When Fiona Rankin-Smith was making plans to renovate an office building to house a major new museum, she thought she'd be building a lonely outpost for art in gritty central Johannesburg. But nine years and 38 million rand (about $4.7 million) later, as she prepared to move nearly 10,000 African paintings, sculpture and other pieces out of storage and into the sleek new Wits Art Museum, she finds South Africa's economic hub is returning to its roots.
"There's this whole groundswell," said Rankin-Smith, the Wits' curator, as she surveyed the lively street scene on downtown's west side from her building's glass walls.
When the museum opens early next year in the Braamfontein neighborhood, its neighbors will include private galleries drawn to the area in part by plans for the Wits, which is owned by Johannesburg's University of the Witwatersrand.
One side of the glass and concrete museum features brickwork that resembles basketweave.

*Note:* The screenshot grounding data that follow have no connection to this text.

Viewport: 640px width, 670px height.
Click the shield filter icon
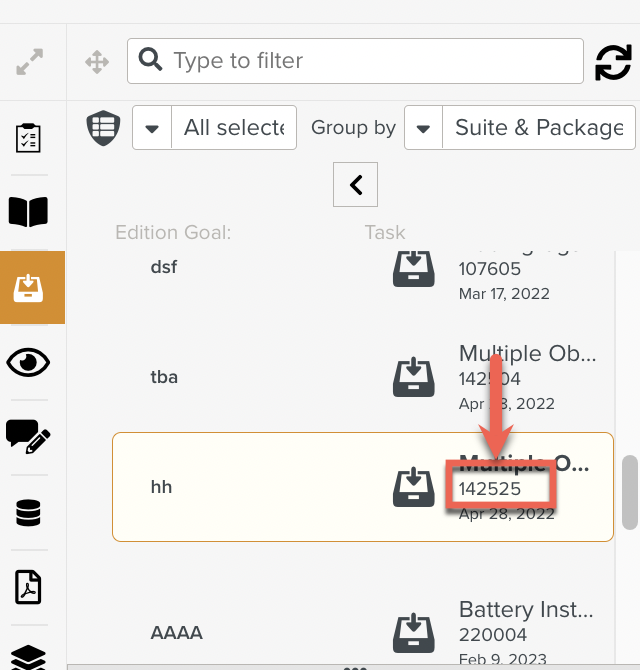tap(104, 128)
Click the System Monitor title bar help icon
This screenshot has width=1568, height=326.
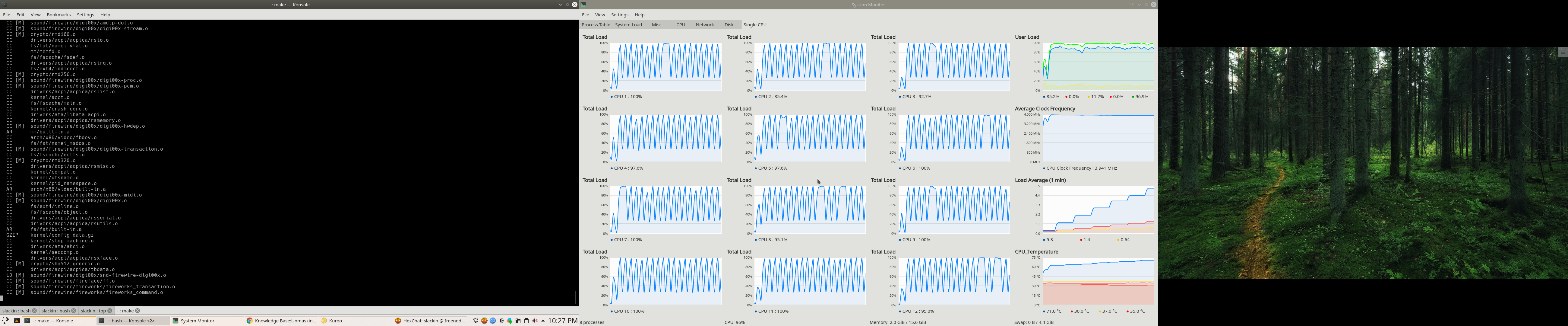pyautogui.click(x=1132, y=4)
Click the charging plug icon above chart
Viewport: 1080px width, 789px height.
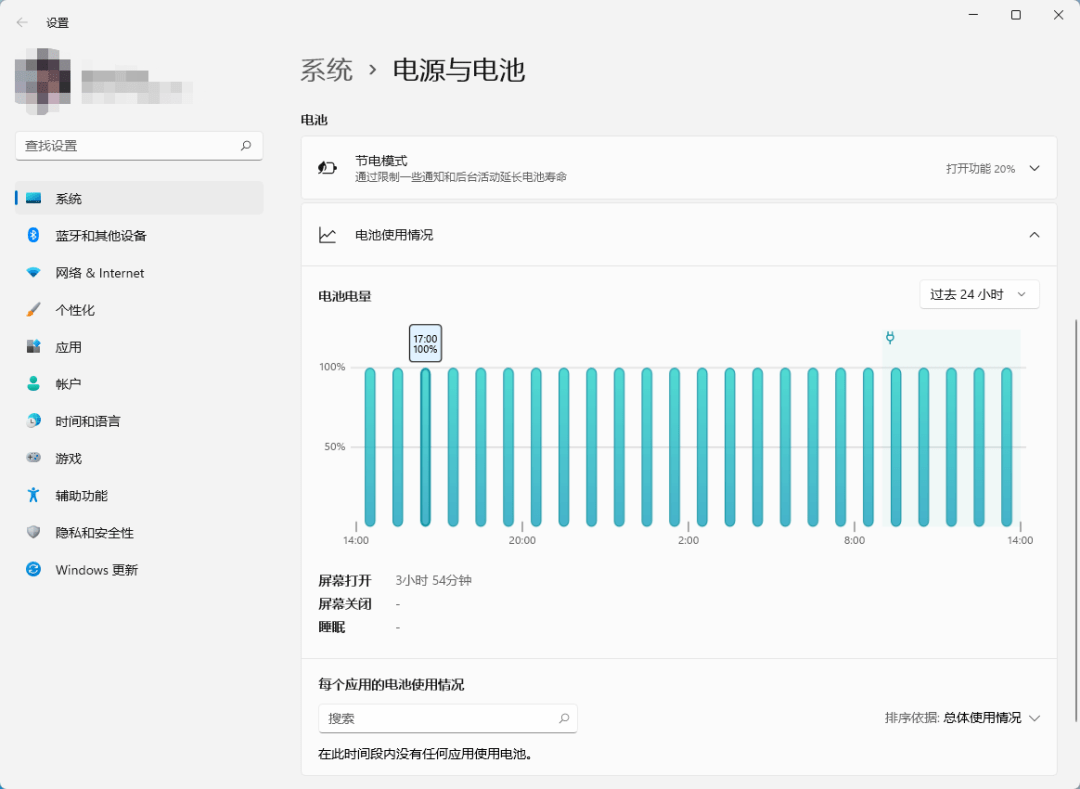[x=889, y=338]
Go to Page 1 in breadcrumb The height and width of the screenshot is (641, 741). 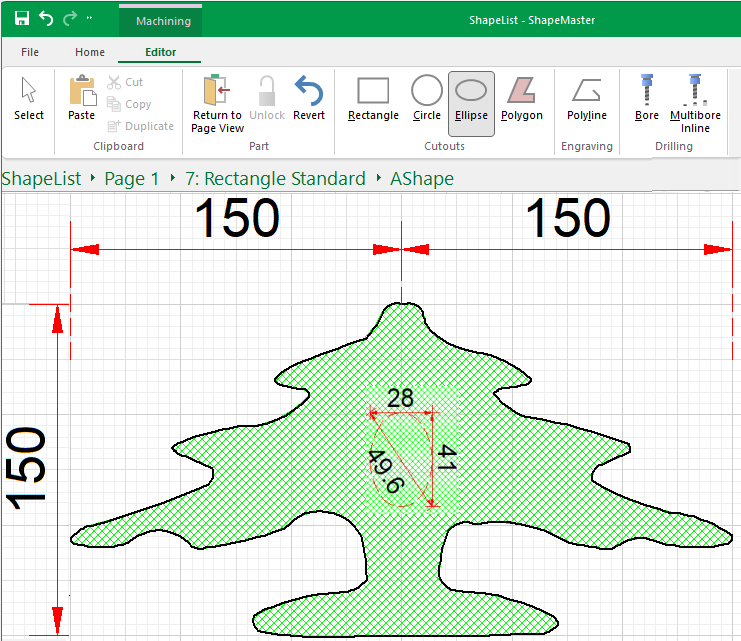click(x=131, y=179)

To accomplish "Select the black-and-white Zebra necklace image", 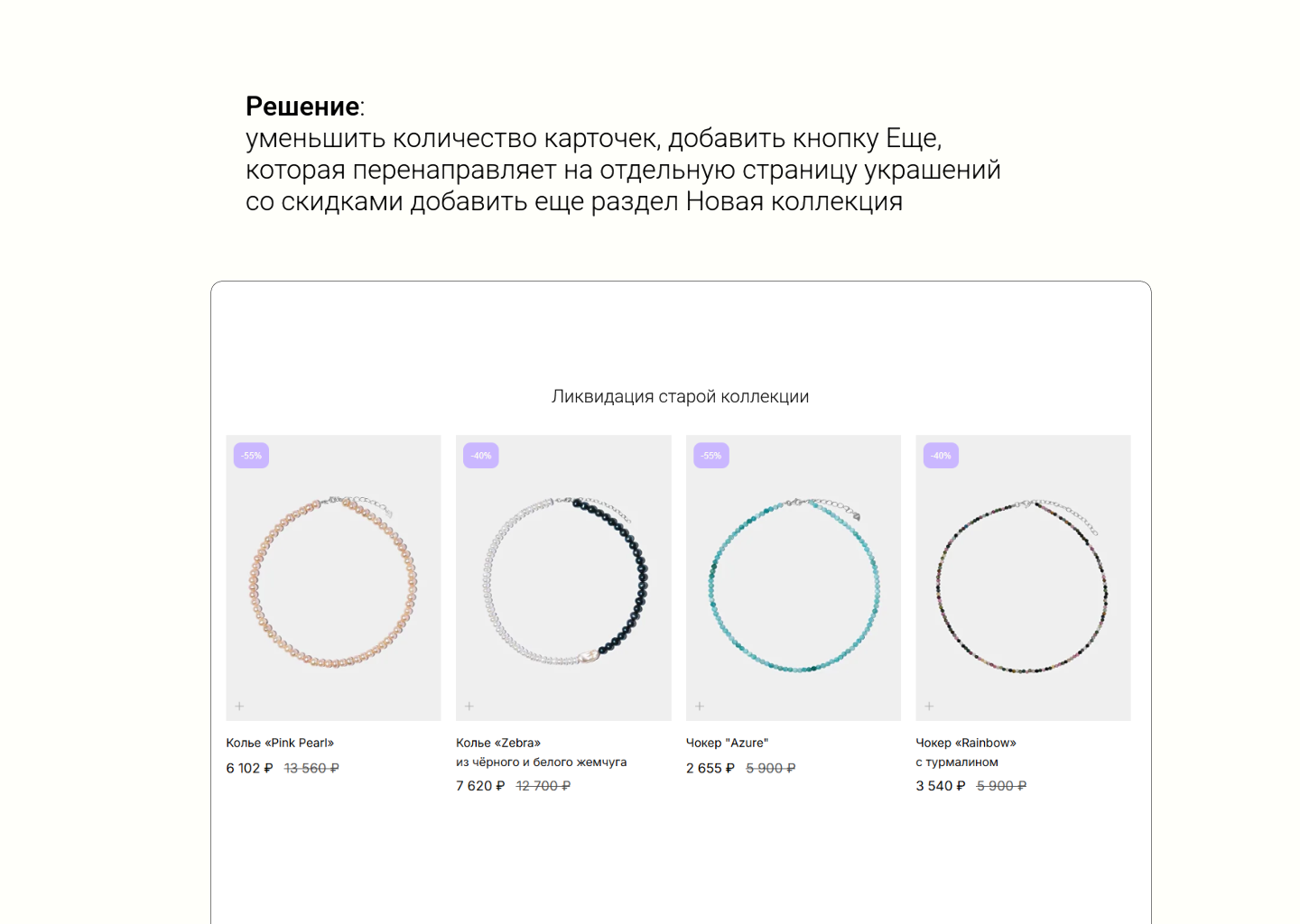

Brass knobs dot another facade covered in blue tiles from the 1970s-era building's original exterior, a pattern inspired by Zulu beadwork from the museum that incorporated British brass buttons.
Like much of downtown Johannesburg, Rankin-Smith says the museum is inspired by its past, and optimistic about the future. "There's these subtle references that refer back all the time," Rankin-Smith said.
Johannesburg's nickname is Egoli or "city of gold," and antiquarian book dealer Jonathan Klass says downtown draws its resilience from the energy that made it a mining capital and from "'its ability to change."
"People are accepting the change and trying to create the change and go with it," he said, "rather than trying to live in the past."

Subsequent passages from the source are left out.